Regenerating Cells in Human Airway Surface Epithelium Represent Preferential Targets for Recombinant Adenovirus

Abstract
To investigate the efficiency of adenovirus-mediated gene delivery in regenerating human respiratory epithelium, we have performed infections with an E1- and E3-deleted type 5 recombinant adenovirus containing the Escherichia coli LacZ reporter gene on different culture models of regenerating human nasal polyp surface epithelium. These models included: (i) an ex vivo organ culture of nasal polyp tissue, (ii) an explant outgrowth cell culture, and (iii) an in vitro wound repair model, on dissociated cells.

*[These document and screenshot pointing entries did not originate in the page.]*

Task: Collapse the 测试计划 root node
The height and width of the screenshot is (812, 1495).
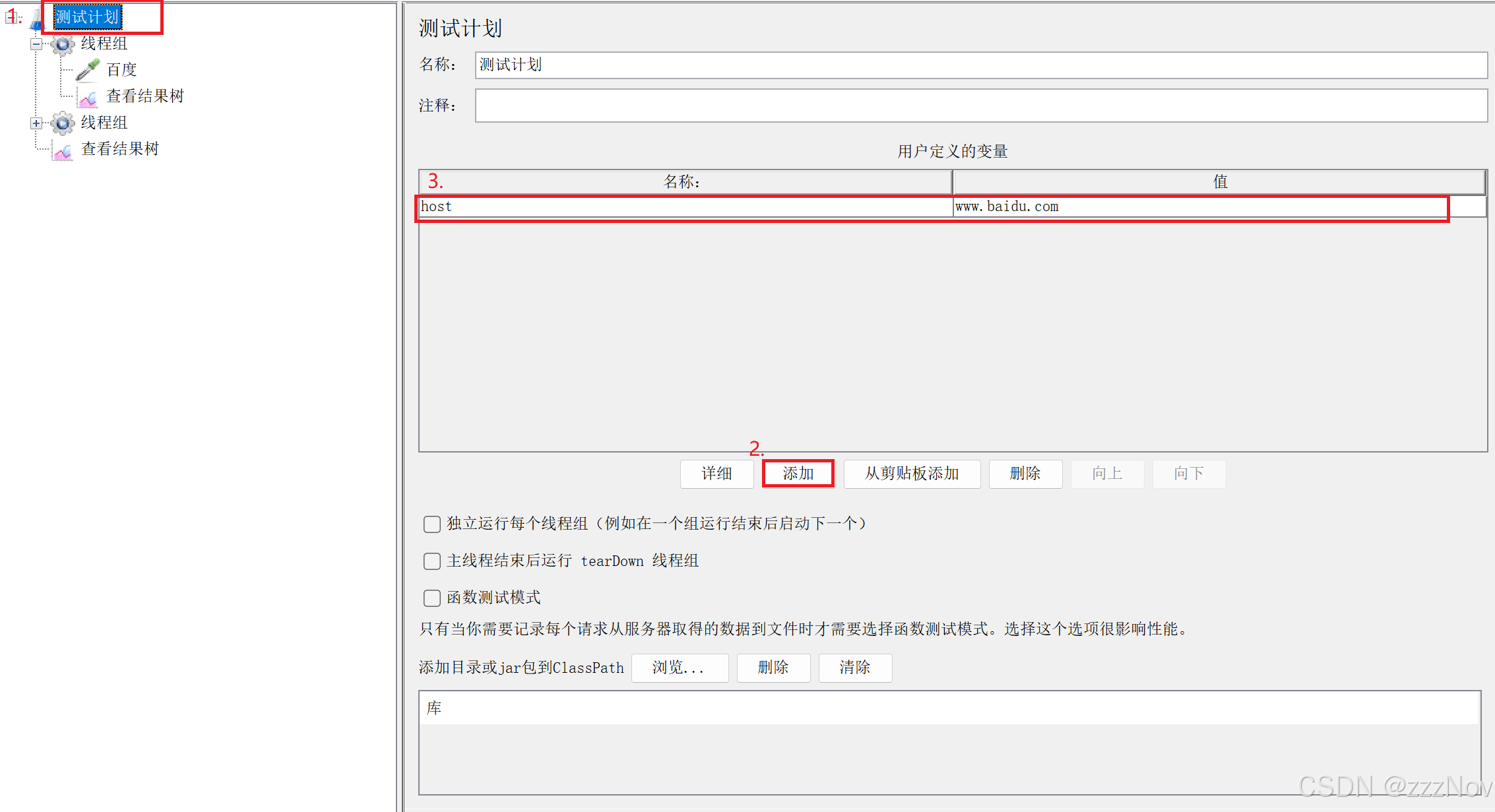Action: (11, 18)
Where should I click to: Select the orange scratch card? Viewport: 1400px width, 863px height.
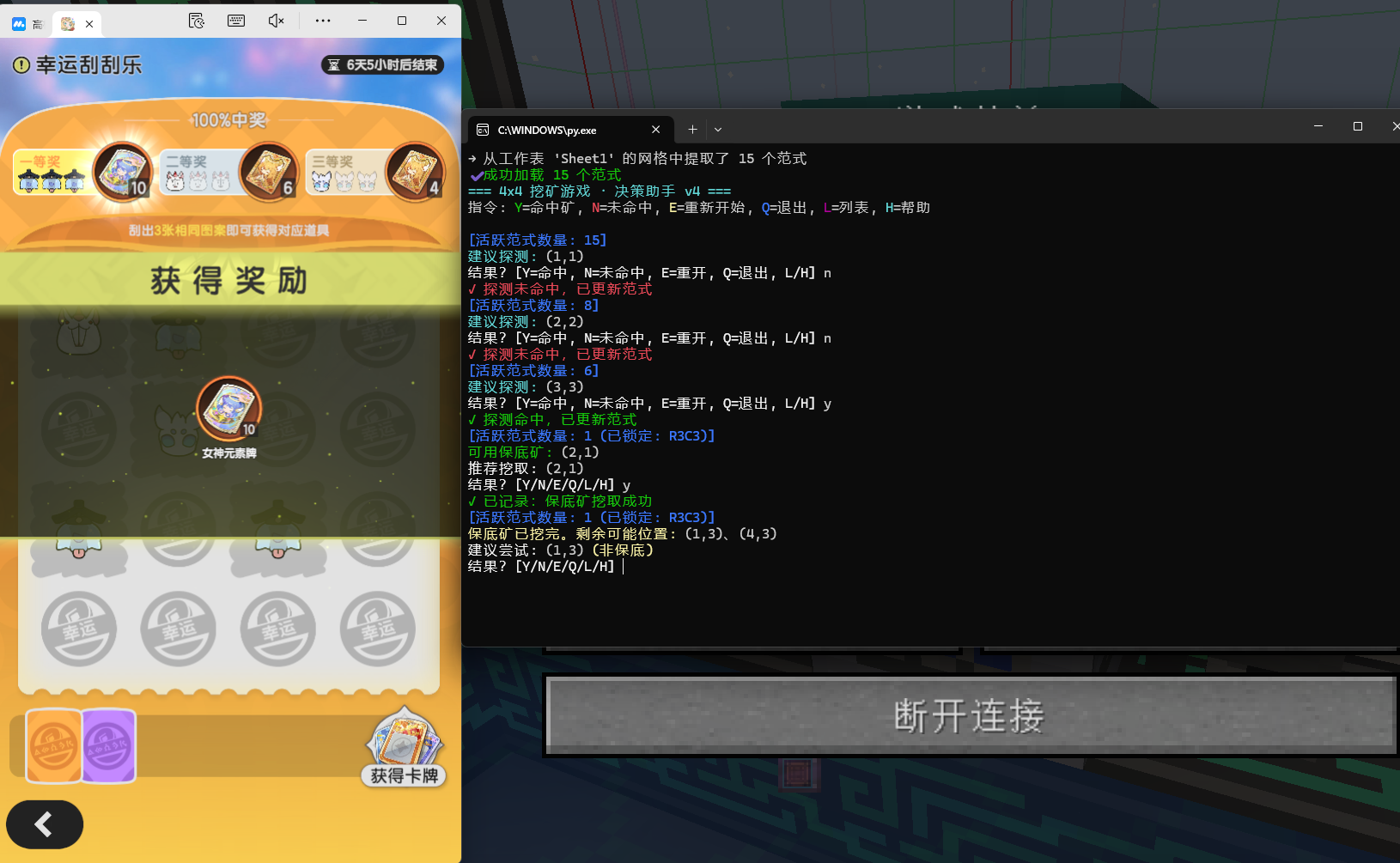pos(53,745)
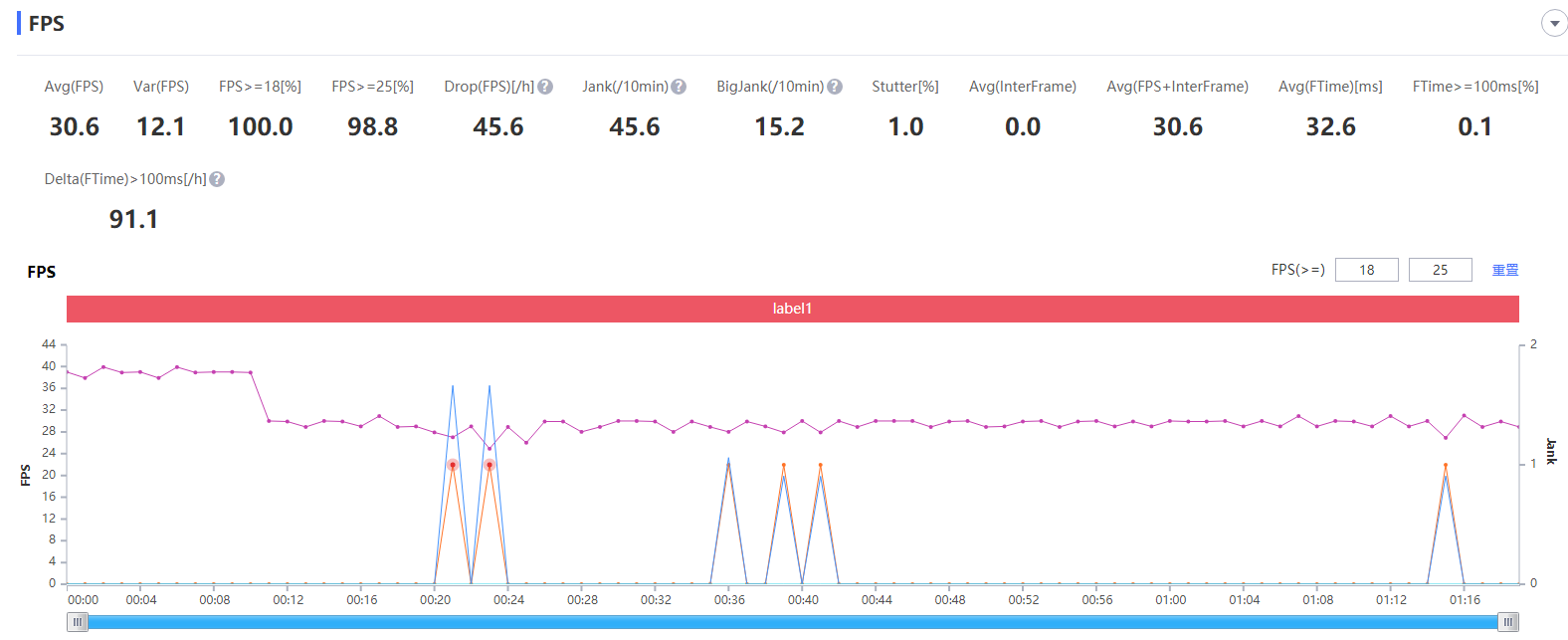Viewport: 1568px width, 640px height.
Task: Click the first red BigJank marker near 00:21
Action: coord(453,465)
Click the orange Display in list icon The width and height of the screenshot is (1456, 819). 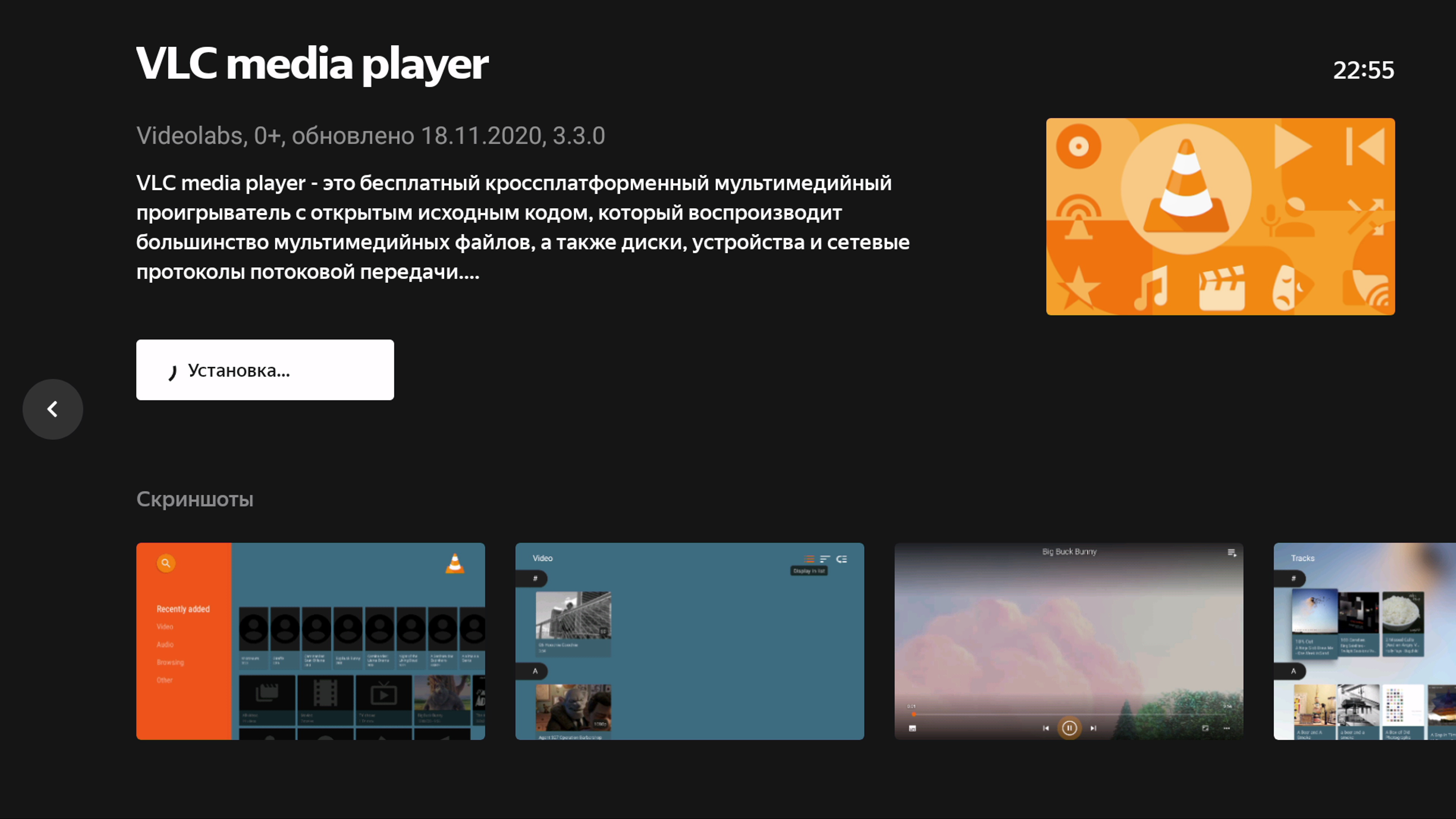pyautogui.click(x=810, y=559)
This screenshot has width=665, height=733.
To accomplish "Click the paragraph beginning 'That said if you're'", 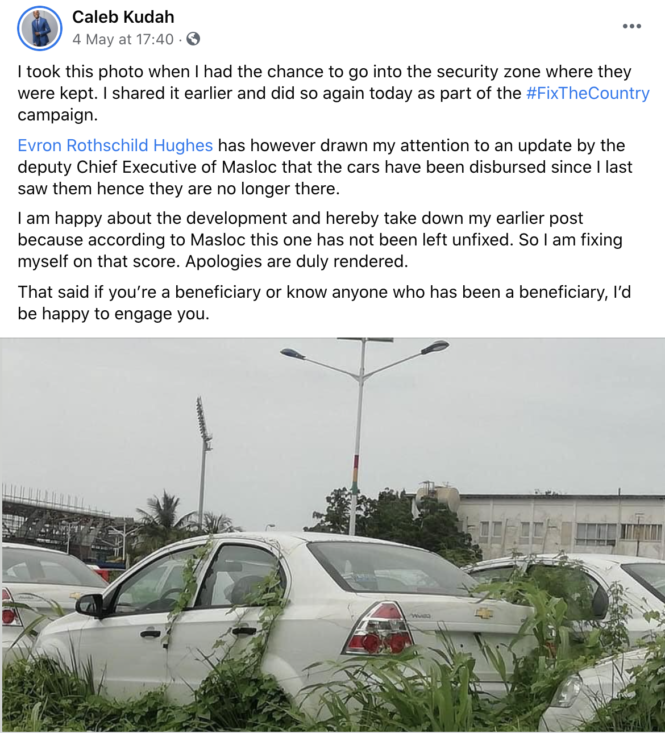I will (324, 302).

In ex vivo nasal polyp tissue, transduced cells were not detected in normal pseudostratified areas, but were found in areas of the surface epithelium with a morphology reminiscent of regenerating airway tissue. In the explant outgrowth cell culture, adenovirus-infected cells were preferentially detected at the periphery of the outgrowth. These transducible epithelial cells, representative of epithelial cells present in vivo during the process of surface airway epithelium regeneration, were shown to be migrating and poorly differentiated cells, which were proliferating or not. In the in vitro wound repair model, the efficiency of cell transduction was much higher in cells present in the wound area than in those far from the wound area. These results indicate that regenerating cells from human airway surface epithelium represent preferential targets for transgene expression, and suggest that efficiency of CFTR gene transfer by recombinant adenovirus vectors may be higher in regenerating CF airway mucosa than in normal tissue. However, since these cells do not show endogenous CFTR expression, the relevance of their preferential transduction for the functional correction of the ion transport defect in cystic fibrosis needs further investigations.